I don't necessarily trust the "highly trained scientist" to tell me what is "real" or not real.

The truth is, there is more we don't know than there is that we do know.

To say - with a straight face - that one "knows there are no such things as....(fill in the blank)" is the same as the early physicians saying "well we can't see bacteria so they must not exist" when they went straight from corpses to laboring mothers without washing their hands first. The old midwives tried to warn them to be clean. But the physicians poo poo'ed that as woo woo ritual. Lo and behold, the old lay midwives were right even without any "scientific method" at the time.

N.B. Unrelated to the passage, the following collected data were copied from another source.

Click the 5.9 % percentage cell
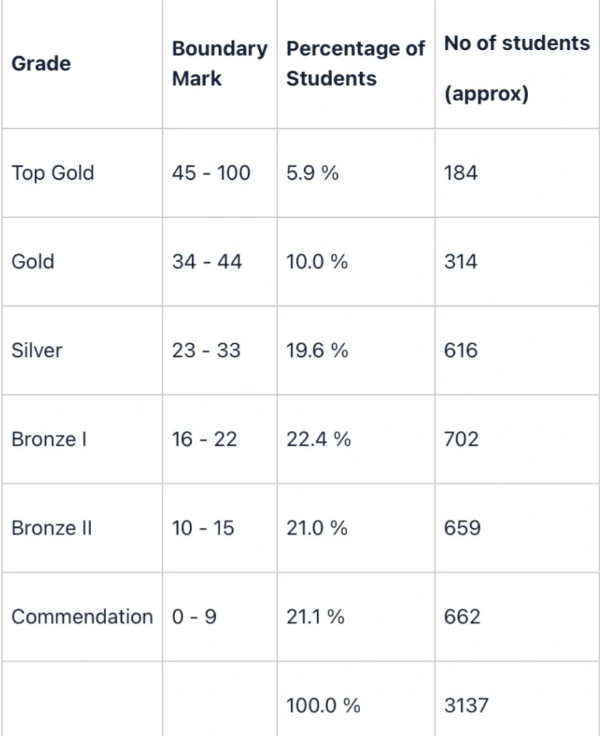Screen dimensions: 600x736 [312, 173]
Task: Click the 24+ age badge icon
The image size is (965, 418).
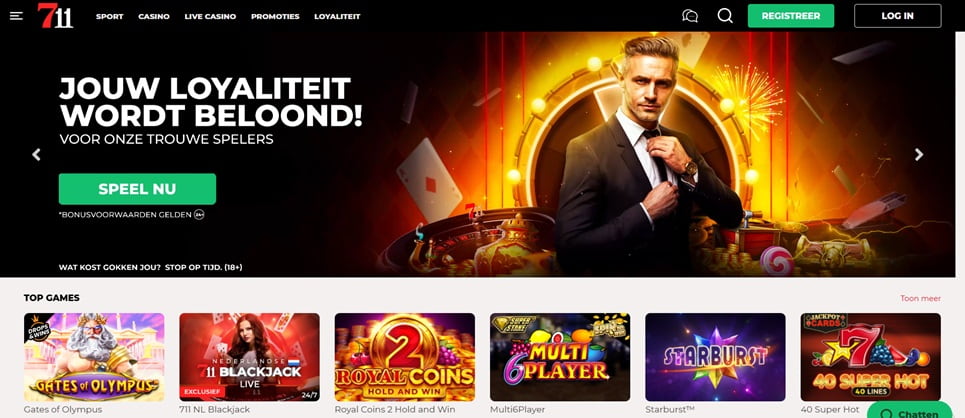Action: tap(199, 215)
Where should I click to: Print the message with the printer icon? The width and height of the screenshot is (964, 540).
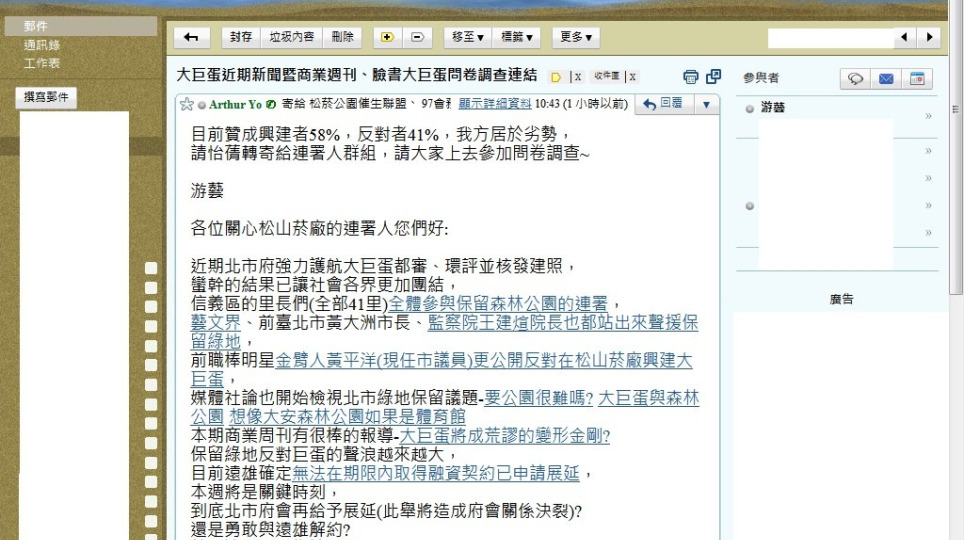coord(690,77)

My mother was told breast milk wasn't as good for her babies as the stuff the "scientists made." Scentists seem hell bent on "control" rather than "common sense." With a bottle, a mother could "see" the amount of milk and the scientist could control what was put in the baby's milk. After all, when a breastfeeding baby nurses you can't exactly "measure" the amount the baby consumes. How scientific to make a manmade formula than to trust nature! How modern and educated! Problem is, those all-knowing scientists STILL don't understand all the components of human breast milk. It seems to piss scientists off when you remind them that they are far from "all-knowing" but there you go. They are and that's that.

Science has contributed much to our world and it has had its many blunders as well.

To treat science as a faith is your right. To say "I only believe in what I can measure and control" may also seem safe and sure.

But that doctrine has proven wrong many many times.

One would think scientists would show a modicum of humility. But no. They "know everything" and this makes them very boring, predictable and as rigid as Jerry falwell ever hoped to be.


My verdict is out on ghosts, UFOs and such. But I'm not going to try to humiliate those who believe in such things. We simply can't know all there is to know and to suggest one does is arrogant and rather childish. Often, arguing with the science worshippers is like arguing with an ego-centric two-year-old.